- [OBJECTIVE]
Extract each line of the records that contains the word "field".

- [INFORMATION SUPPLIED]
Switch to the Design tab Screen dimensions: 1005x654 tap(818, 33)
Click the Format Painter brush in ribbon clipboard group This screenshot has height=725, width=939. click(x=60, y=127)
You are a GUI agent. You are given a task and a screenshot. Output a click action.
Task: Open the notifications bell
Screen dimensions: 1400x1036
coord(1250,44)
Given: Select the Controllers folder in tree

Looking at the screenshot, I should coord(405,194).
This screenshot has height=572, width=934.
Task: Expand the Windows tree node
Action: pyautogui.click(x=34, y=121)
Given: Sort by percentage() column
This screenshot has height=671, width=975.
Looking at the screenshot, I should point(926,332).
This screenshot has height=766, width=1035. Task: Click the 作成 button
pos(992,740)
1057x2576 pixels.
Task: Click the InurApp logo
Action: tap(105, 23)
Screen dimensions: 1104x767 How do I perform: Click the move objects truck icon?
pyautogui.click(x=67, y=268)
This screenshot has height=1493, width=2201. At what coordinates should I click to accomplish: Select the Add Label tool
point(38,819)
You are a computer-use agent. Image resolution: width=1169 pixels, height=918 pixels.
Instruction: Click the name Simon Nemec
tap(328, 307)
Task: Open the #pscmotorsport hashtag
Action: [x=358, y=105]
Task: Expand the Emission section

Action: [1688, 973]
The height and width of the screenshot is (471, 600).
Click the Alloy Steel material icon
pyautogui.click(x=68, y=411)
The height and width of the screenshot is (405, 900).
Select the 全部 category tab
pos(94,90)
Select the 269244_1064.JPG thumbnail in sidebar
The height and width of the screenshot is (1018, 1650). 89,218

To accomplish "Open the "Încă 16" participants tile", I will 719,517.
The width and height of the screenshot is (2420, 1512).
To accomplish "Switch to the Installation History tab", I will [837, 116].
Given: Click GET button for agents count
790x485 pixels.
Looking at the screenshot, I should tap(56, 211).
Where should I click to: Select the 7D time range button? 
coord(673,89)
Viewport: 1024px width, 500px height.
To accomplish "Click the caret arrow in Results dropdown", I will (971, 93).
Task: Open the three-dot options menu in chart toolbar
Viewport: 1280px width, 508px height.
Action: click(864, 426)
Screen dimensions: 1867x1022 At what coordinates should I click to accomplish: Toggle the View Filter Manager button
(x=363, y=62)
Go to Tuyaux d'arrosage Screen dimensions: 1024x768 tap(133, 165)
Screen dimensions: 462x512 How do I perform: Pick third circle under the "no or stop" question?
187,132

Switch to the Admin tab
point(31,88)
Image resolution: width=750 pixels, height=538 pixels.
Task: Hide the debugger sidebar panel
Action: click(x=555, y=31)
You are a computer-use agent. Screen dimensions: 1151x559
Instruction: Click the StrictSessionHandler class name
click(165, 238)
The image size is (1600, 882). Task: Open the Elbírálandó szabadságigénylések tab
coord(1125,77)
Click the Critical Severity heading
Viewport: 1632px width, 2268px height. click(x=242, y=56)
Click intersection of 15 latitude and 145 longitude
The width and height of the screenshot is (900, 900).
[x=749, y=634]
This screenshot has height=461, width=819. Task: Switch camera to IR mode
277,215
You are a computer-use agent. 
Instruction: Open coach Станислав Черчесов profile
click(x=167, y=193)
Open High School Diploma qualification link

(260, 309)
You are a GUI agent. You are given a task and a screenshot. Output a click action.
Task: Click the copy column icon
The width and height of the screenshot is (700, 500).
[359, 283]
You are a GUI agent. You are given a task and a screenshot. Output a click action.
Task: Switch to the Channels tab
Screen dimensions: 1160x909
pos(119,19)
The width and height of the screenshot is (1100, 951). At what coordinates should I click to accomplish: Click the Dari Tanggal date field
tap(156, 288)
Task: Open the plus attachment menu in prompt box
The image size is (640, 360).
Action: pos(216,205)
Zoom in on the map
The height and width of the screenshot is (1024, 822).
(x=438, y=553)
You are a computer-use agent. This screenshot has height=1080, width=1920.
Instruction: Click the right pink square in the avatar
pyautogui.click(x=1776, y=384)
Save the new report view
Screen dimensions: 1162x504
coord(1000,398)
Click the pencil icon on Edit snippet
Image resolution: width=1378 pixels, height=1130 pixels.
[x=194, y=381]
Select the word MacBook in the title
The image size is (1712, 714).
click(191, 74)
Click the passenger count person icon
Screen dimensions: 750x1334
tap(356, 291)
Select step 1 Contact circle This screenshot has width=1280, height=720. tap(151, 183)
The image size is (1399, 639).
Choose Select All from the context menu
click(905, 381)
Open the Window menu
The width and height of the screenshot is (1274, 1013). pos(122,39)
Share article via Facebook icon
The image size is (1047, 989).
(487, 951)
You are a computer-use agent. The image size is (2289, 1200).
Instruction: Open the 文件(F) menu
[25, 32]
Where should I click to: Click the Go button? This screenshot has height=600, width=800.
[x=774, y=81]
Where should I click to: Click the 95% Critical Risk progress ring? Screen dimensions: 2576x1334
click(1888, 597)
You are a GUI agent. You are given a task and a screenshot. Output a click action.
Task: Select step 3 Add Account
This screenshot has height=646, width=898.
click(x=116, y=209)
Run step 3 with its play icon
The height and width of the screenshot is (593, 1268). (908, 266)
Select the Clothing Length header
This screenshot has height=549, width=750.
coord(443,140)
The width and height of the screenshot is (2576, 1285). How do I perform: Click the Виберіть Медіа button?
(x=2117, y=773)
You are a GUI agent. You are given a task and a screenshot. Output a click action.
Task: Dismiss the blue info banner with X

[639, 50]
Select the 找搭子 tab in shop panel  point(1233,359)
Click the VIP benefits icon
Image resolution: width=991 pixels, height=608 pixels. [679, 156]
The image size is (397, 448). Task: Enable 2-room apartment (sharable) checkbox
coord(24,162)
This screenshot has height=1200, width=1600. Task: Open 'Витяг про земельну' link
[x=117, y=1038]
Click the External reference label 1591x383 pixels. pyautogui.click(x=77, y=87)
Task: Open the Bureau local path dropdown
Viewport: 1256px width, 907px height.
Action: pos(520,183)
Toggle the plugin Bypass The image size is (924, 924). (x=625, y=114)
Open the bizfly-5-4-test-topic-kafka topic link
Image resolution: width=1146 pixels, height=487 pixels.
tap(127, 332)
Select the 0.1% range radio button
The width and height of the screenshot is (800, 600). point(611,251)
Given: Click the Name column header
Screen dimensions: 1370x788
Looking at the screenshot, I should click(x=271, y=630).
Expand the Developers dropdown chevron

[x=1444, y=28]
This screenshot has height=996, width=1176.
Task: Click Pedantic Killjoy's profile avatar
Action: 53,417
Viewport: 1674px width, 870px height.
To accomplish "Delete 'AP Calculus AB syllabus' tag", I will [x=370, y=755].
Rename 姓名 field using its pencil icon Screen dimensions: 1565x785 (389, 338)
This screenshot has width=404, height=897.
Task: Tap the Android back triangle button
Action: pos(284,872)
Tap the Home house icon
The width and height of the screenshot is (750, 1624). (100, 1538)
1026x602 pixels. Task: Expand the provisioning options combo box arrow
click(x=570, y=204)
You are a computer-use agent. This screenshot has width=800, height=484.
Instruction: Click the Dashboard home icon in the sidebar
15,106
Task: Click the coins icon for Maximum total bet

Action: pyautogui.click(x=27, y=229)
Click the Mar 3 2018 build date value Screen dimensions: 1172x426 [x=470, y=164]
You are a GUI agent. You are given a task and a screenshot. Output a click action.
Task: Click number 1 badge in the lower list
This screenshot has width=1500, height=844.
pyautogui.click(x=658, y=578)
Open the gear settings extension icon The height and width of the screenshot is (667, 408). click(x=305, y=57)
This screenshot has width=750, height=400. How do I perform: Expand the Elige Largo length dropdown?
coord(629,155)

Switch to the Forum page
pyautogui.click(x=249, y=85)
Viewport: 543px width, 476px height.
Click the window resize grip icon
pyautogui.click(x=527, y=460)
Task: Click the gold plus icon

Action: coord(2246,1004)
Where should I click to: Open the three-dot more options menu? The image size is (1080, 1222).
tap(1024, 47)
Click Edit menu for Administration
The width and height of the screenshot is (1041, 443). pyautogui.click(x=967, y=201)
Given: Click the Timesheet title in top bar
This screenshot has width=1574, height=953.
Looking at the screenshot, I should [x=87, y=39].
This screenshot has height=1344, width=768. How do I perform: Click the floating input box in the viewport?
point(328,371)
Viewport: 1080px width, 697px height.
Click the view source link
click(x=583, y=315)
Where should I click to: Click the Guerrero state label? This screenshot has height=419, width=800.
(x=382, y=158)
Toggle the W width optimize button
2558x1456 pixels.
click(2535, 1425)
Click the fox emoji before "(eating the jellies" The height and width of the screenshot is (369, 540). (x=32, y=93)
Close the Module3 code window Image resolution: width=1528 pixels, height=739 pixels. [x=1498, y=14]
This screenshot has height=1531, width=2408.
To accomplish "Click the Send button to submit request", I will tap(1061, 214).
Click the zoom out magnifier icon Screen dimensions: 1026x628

- [WORKED SOLUTION]
The width and height of the screenshot is (1100, 951). At what coordinates should I click to accomplish: Click the Dari Tanggal date field
Rename 姓名 field using its pencil icon Screen dimensions: 1565x785 (389, 338)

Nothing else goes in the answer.